Killer from Above

Director: Joe Law
(aka Lo Chi, Cheung CHieh, or Gheung Git)

Reviewed by Paghat the Ratgirl

Killer from AboveSeeing a movie with a large, devoted audience can enhance the experience. But watching it with a dissinterested audience can actually destroy the possibility of complete enjoyment.

An independent production initially distributed through Golden Harvest, I watched Killer from Above (Dao jian ba wang quan, 1977) at a Golden Harvest theater with a predominantly Chinese-speaking audience who were sniggering, yawning, or smoking illegally in the lobby. Many private conversations were struck in the audience -- laundry, weather, any topic at all -- so that I experienced this film with constant background noise.

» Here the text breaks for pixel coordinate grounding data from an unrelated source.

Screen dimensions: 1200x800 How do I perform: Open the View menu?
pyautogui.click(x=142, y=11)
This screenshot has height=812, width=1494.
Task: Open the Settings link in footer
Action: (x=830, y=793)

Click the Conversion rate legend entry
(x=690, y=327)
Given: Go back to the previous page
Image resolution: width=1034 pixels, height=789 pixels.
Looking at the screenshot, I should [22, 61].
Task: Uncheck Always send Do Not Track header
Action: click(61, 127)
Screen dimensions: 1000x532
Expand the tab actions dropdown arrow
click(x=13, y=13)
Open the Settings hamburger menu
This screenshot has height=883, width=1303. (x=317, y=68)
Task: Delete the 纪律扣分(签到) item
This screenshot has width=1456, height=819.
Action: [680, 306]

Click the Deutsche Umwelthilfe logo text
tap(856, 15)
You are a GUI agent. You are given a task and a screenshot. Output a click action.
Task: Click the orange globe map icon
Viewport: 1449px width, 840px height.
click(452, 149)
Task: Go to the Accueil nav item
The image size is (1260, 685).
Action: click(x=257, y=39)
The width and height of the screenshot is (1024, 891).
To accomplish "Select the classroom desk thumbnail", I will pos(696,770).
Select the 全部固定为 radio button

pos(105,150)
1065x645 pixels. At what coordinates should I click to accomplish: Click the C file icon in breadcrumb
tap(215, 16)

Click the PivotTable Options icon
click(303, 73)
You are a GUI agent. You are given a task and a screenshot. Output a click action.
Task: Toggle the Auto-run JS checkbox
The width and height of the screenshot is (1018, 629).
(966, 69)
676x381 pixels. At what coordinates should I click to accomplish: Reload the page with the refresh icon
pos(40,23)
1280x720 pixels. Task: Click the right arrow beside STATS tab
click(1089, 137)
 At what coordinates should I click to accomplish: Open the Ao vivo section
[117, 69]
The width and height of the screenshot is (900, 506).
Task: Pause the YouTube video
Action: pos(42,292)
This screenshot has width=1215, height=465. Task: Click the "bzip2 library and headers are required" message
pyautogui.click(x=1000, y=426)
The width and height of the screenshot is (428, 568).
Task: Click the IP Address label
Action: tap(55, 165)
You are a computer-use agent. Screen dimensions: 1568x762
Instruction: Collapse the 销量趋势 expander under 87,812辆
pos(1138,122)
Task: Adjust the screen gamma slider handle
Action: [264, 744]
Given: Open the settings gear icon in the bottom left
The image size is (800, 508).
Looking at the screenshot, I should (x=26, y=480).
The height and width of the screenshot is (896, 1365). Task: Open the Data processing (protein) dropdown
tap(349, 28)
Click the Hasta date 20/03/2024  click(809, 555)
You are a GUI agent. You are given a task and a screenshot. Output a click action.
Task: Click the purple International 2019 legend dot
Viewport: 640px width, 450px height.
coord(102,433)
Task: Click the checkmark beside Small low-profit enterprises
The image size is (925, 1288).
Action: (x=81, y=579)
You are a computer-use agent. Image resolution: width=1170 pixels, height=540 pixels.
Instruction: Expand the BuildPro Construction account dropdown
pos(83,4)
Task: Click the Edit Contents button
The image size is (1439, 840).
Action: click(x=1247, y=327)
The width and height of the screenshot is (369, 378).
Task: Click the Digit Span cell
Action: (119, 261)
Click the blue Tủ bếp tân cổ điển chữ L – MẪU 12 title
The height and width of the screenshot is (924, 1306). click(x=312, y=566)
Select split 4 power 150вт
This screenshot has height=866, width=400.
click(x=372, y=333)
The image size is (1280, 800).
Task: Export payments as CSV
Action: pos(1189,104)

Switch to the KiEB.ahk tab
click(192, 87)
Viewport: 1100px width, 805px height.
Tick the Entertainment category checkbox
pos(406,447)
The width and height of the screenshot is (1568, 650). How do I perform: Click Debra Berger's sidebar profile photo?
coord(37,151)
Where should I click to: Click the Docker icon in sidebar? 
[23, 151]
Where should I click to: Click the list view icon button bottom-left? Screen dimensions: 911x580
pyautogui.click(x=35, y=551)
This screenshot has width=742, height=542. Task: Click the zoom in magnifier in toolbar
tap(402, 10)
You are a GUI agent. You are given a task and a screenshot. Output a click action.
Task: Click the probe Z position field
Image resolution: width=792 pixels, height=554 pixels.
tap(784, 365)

Rest assured the same audience has usually been quite attentive. They laugh at the corniest humor & gasp at improbable stunts. But every audience has its limitations.

Killer from Above has every element of the film-type: strong villains, weak villains, & a gorgeous lady villain (Ping Wong) with poison darts & a mean chop; the beautiful, powerful, avenging hero Hu Ying-pao (Lo Lieh); a woman monk (Fang Fan); the swordswoman Sing Pei-pei (Polly Shang Kuan); colorful period costuming; & a set of little statues that reveal martial stances of the Lohan School.

Killer from AboveThere's even a pot, a bit too convoluted to follow, but at least there's something in there besides the nearly nonstop block & punch action.

There are neato weapons, though mostly empty hand styles, & a "secret" fist in the bargain.

And there's comedy relief in the form of a big oaf imitating a Downs Syndrome adult who has somehow learned kung fu.

Plus a tough midget who is about as effective as Mickey Mouse in a jam. How can a film not be great if it has a kung fu midget?

Very little of it works. What is forgiveably bad in another film is boring in this one. It's difficult to pinpoint why. Oh, it's easy to point out that the nonstop kung-fu is tiresome after a while, but those are generic faults.

Killer from AboveWhy was this one especially a stinker? If not for a whole audiance unanimously waiting the second feature & not caring one bit about this one, a viewer home alone with a dvd might not know for sure if he or she had been in a bad mood personally or if this film really is that terrible.

Many martial arts film fans have so lowered their expectations that it is possible to marginally appreciate a mediocre film, or to mistake a complete dud for something at least passable. Being too picky where kung fu films are concerned would mean hardly ever liking any of them.

But in Killer from Above, only when the final fight scene moves from a cluttered, walled set to a vast forest (for no apprent reason & by no logical method) do we know for sure that our intelligence is indeed being much more insulted than usual.

If not for the wide screen, original Chinese language with English subtitles, I probably would've given up on it like most of the audience, & gone off to the lobby. Killer from Above is hackwork from word go & a disservice to the talents of its stars.

I can only imagine how much worse it must be on the 1984 English dubbed version out on dvd, but it was initially edited for American television as Eighteen Jade Pearls then turned up on dvd with the new title & elsewhere with the original international title restored.